Zheng Mengliang, Guo Yanru, Shan Shiqiang, Yang Sen
Department of Anesthesiology, Cangzhou Central Hospital, Hebei, People's Republic of China.
Patient Prefer Adherence. 2015 Mar 3;9:369-72. doi: 10.2147/PPA.S76507. eCollection 2015.
The purpose of this study was to evaluate the efficacy of dezocine with regard to analgesic and stress reduction outcomes in women undergoing induced abortion.

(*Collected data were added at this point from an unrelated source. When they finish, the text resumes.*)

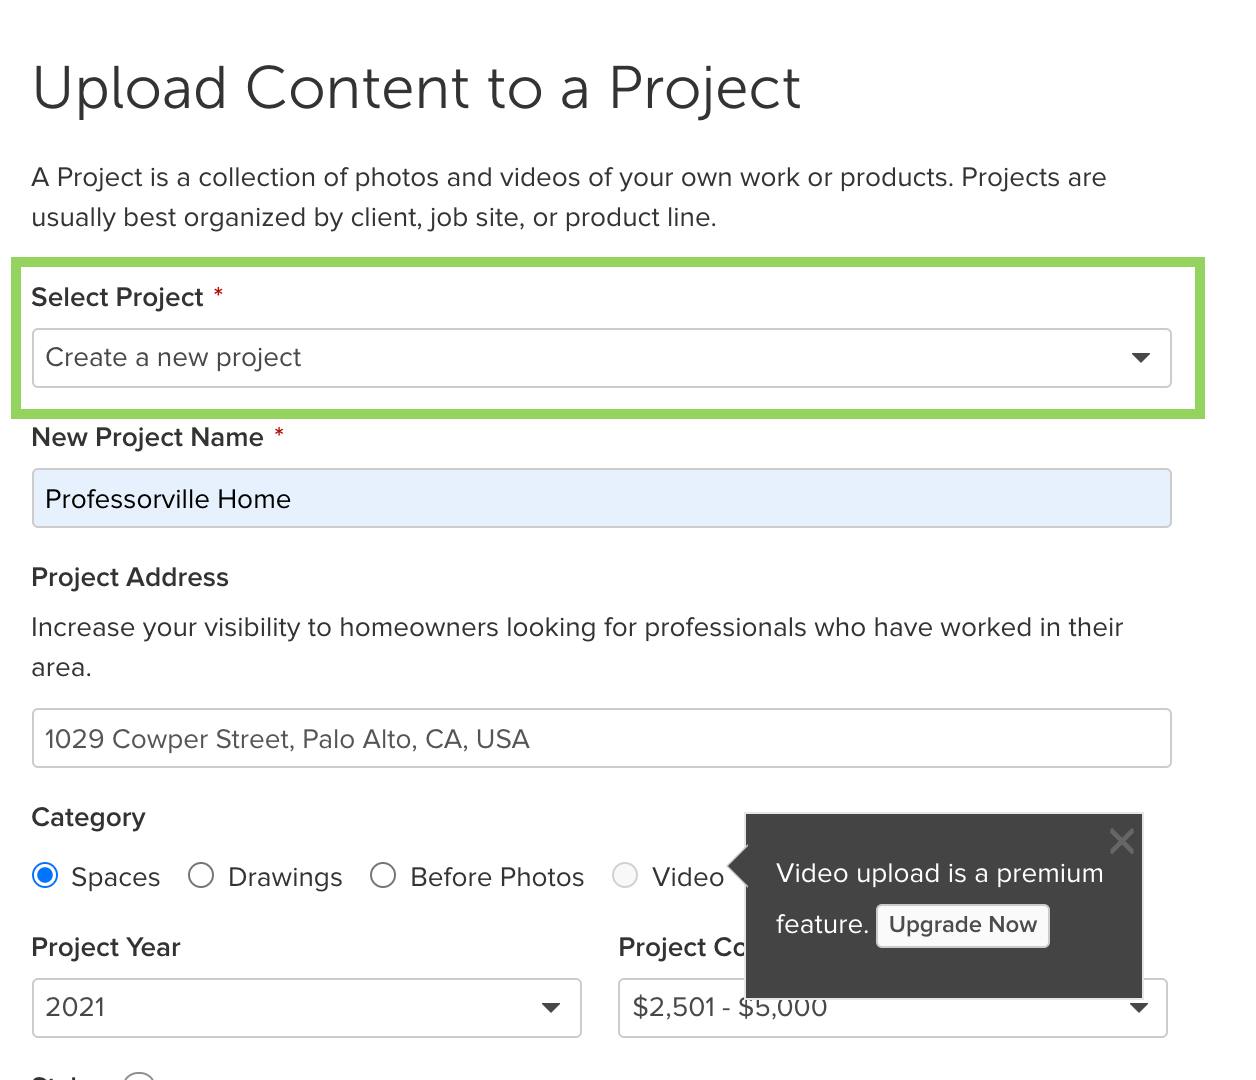
Task: Click the Upload Content to a Project heading
Action: (417, 90)
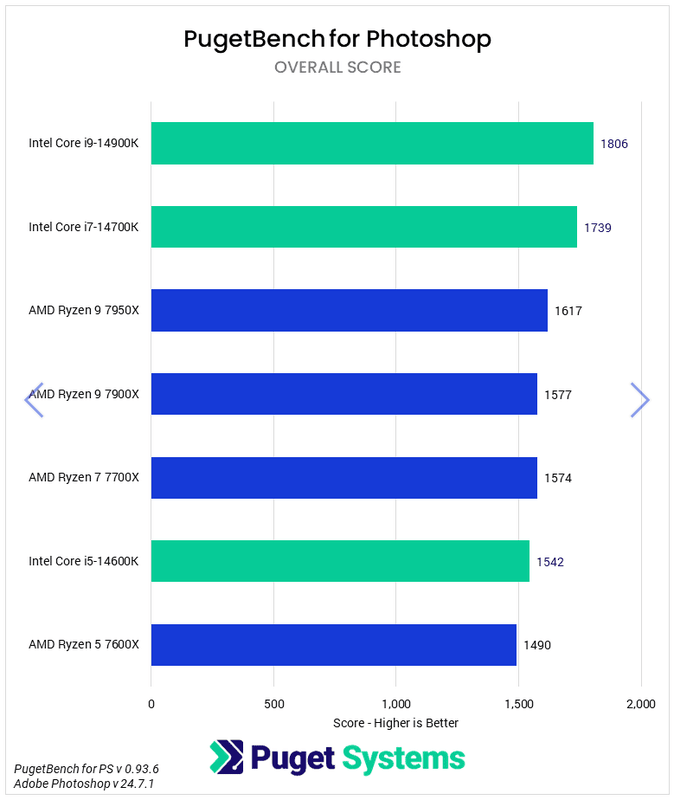The width and height of the screenshot is (674, 800).
Task: Click the next chart arrow on right
Action: [640, 400]
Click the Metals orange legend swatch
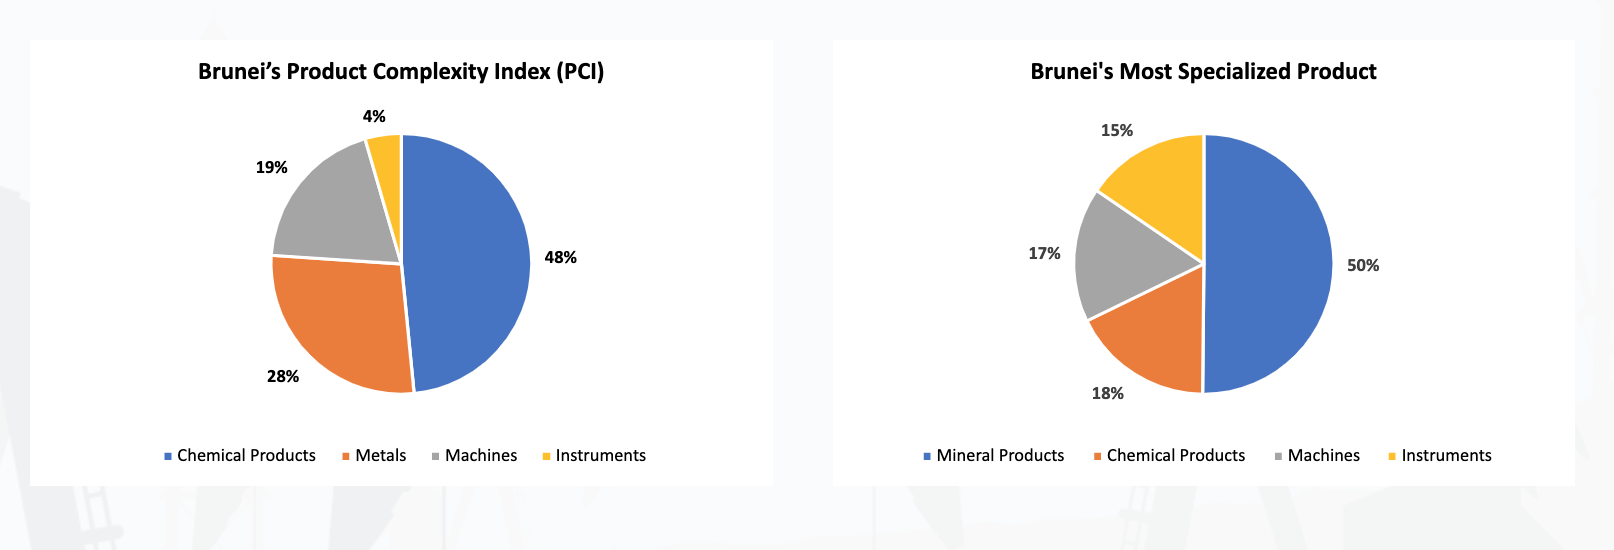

A total of 126 women in early pregnancy (up to 14 weeks' gestation) who underwent induced abortion at Cangzhou Central Hospital from May 2012 to May 2013 were randomly assigned to a control (propofol) group (n=63) or an intervention (propofol + dezocine) group (n=63). Wake-up time, orientation force recovery time, incidence of adverse reactions, postoperative visual analog scale (VAS) score, analgesic effect, and respiratory and circulatory monitoring before the operation, 5 minutes into the operation, and 5 minutes after the operation were compared between the two groups.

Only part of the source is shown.